Yes. So yes actually, John, easy answer is yes, both actually. So clearly the market need is significant there and patients are in severe need of a new treatment paradigm, particularly for PDAC or pancreatic ductal adenocarcinoma. The addition to that is every preclinical model that we've tested of PDAC. The actinium program has done an incredible job of being highly effective in every animal model. And we've reproduced that now quite a few times and have demonstrated that. And it also shows a very consistent uptake and dose response. So, it's an opportunity to really take advantage of both the delivery platform to get after a complex, difficult to treat high unmet need and at the same time have a good understanding of where the likely therapeutic activity will be and the therapeutic window based off the safety profile.

Jim Caruso

Management

One of the attractive natures of both of these Phase 1s is that, Jarrod will orchestrate this in such a way where we'll receive dosimetry data on patients so we will very rapidly see the amount of drug that's targeted to the tumor and also, within six, nine patients or so have a really good understanding of safety associated with this as well. So, it's not a long pathway to evaluation. We believe both of these tumor types are – there's clearly high unmet medical needs in very large markets and also high unmet medical need. And on the radiotherapeutic side of the equation, these solid tumor programs for these large bulky tumors are very rare. Based on the technology associated with delivery of these radioisotopes, and we believe, based on proof-of-concept with iopofosine and a significant amount of preclinical work, and obviously all the work we've done on the imaging and diagnostic side of the equation that our targeting platform is unique and will be able to deliver the isotope, regardless of the isotope, to the tumor high uptake as well as the associated safety that we observe with iopofosine.

Jonathan Aschoff

Analyst

Thanks a lot.
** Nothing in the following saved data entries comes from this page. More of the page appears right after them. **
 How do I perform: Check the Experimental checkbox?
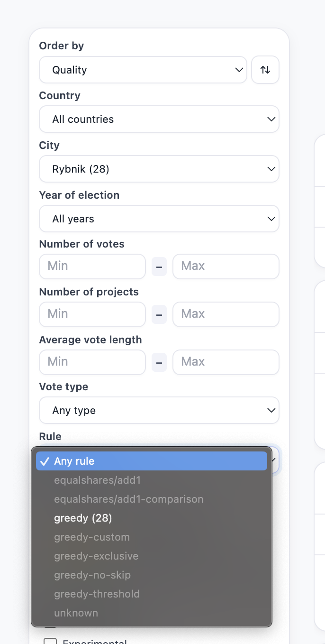point(50,641)
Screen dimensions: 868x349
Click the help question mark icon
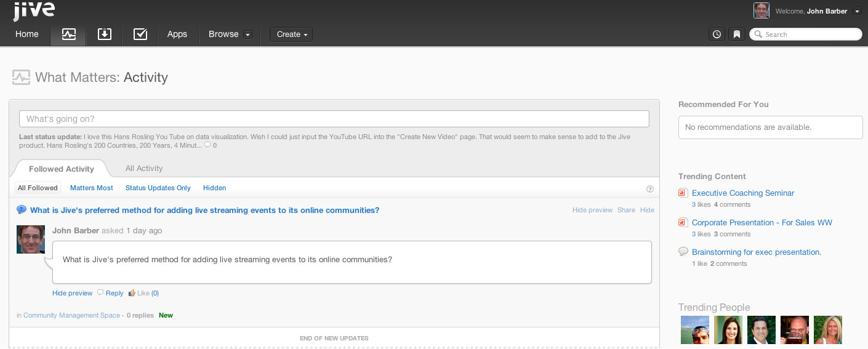tap(650, 189)
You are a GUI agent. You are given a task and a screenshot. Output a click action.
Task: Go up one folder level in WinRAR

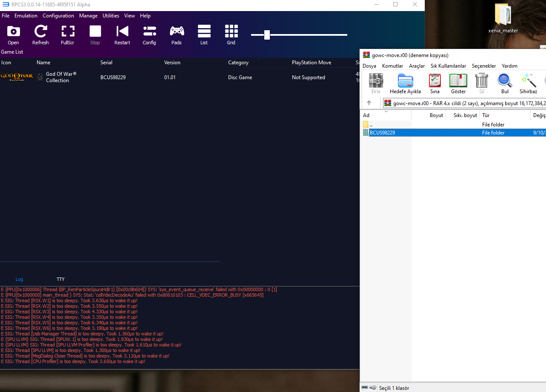(x=369, y=103)
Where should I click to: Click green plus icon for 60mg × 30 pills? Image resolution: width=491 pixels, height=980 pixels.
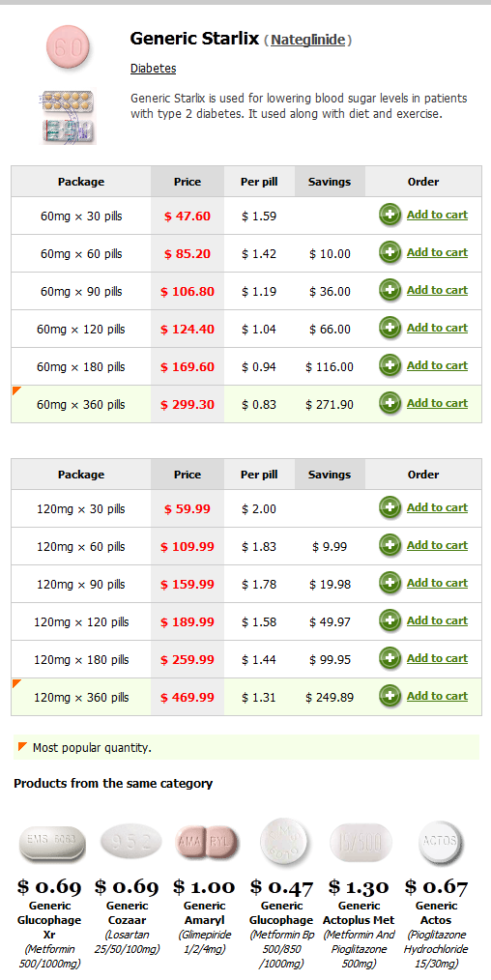click(x=390, y=216)
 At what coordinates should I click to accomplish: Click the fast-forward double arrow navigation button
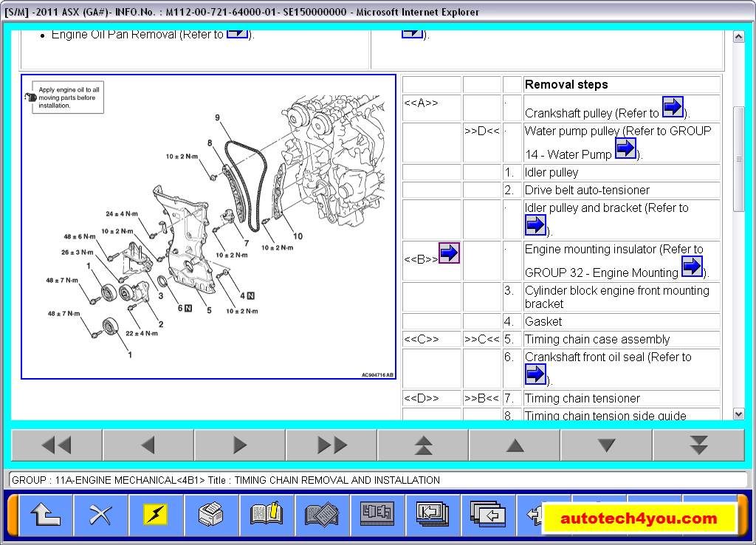point(331,445)
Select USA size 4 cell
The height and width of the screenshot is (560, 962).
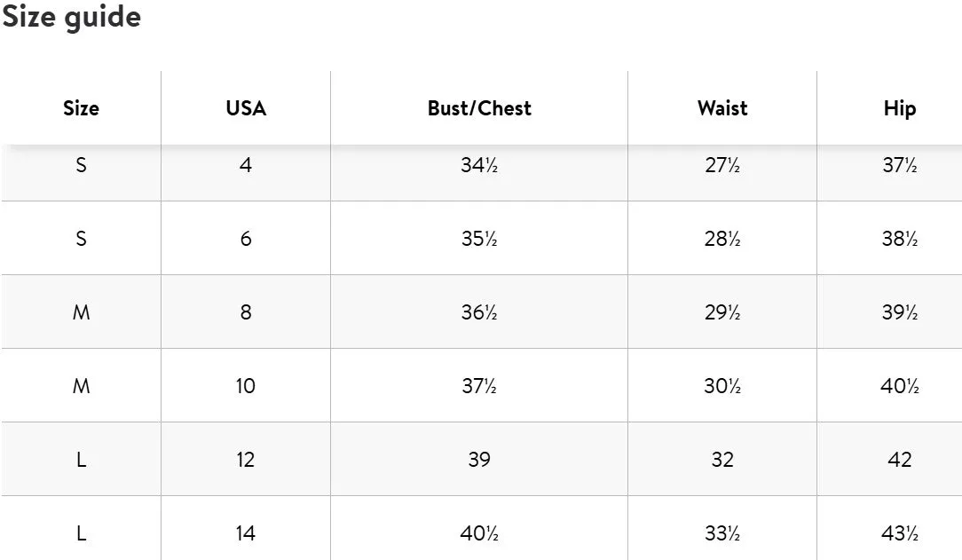coord(246,165)
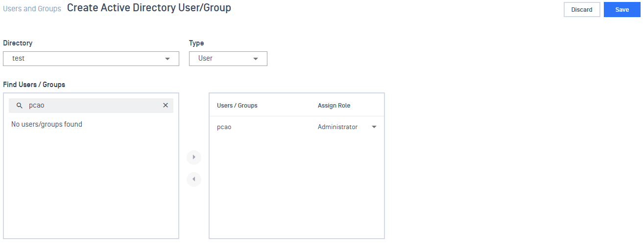Click the search magnifier icon

click(20, 106)
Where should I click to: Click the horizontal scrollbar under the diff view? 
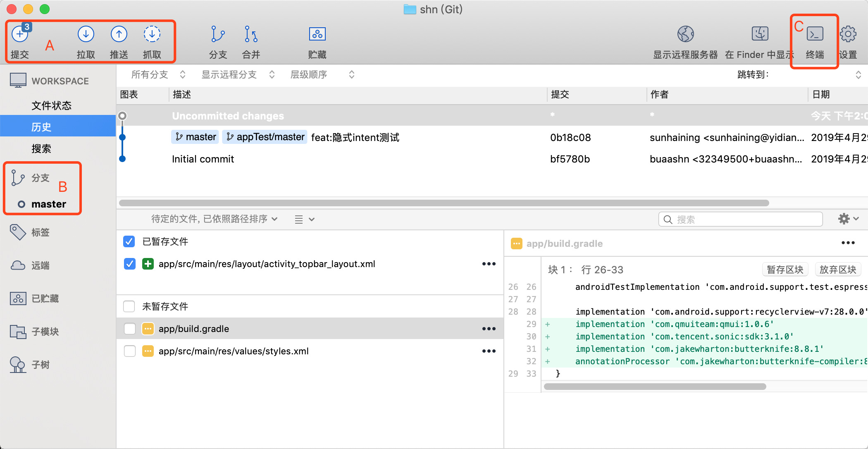click(655, 387)
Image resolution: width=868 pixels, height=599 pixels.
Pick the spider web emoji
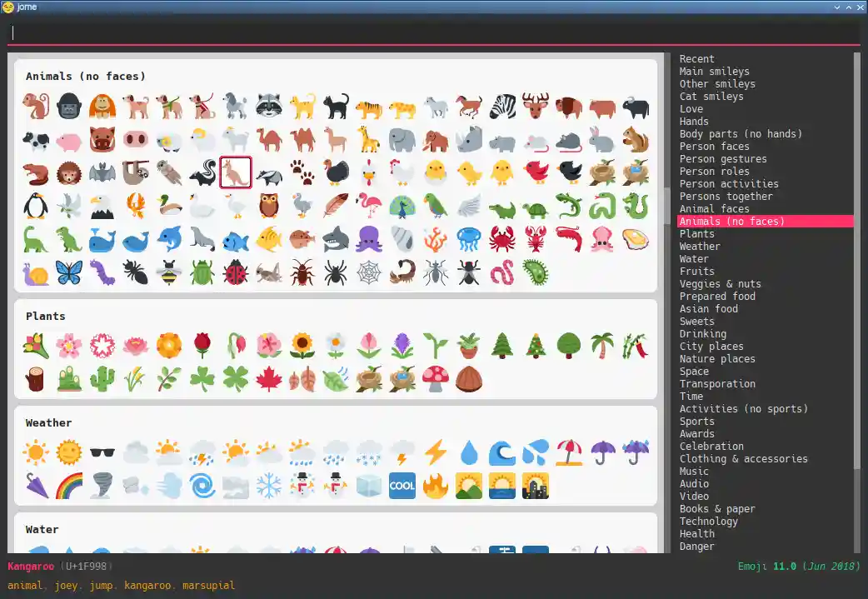(369, 272)
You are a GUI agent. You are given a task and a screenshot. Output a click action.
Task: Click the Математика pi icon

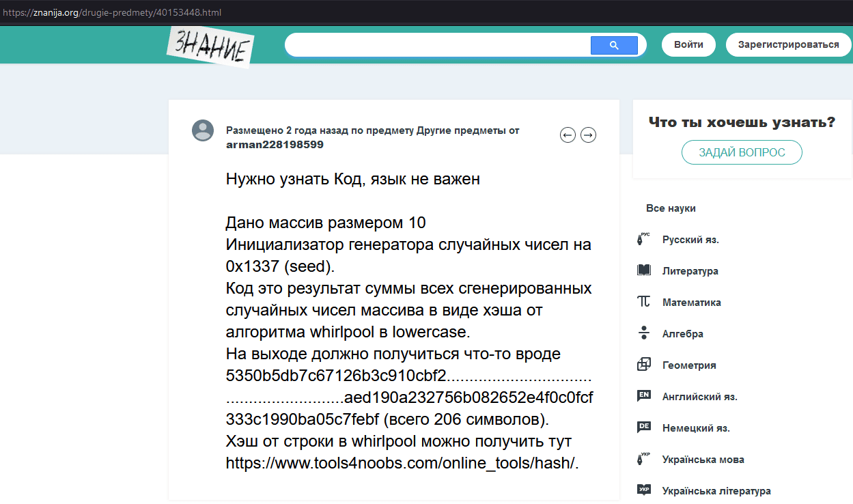coord(643,302)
I'm glad you guys are having the inbound.

Jim Caruso

Management

All right. Jonathan, thank you. We'll see you next week at your conference. Thank you for the invitation.

Jonathan Aschoff

Analyst

Got it. Bye.

Operator

Operator

[Operator Instructions] There are no further question at this time. Mr. Caruso, please go ahead.

Jim Caruso

Management

Sure. Thank you, operator. And thank you, everyone. This does conclude our call for today. Obviously take this opportunity to disconnect and please have an enjoyable day. Thank you.

Operator

Operator

Ladies and gentlemen, this concludes the conference call for today. Thank you for participating. Please disconnect your lines.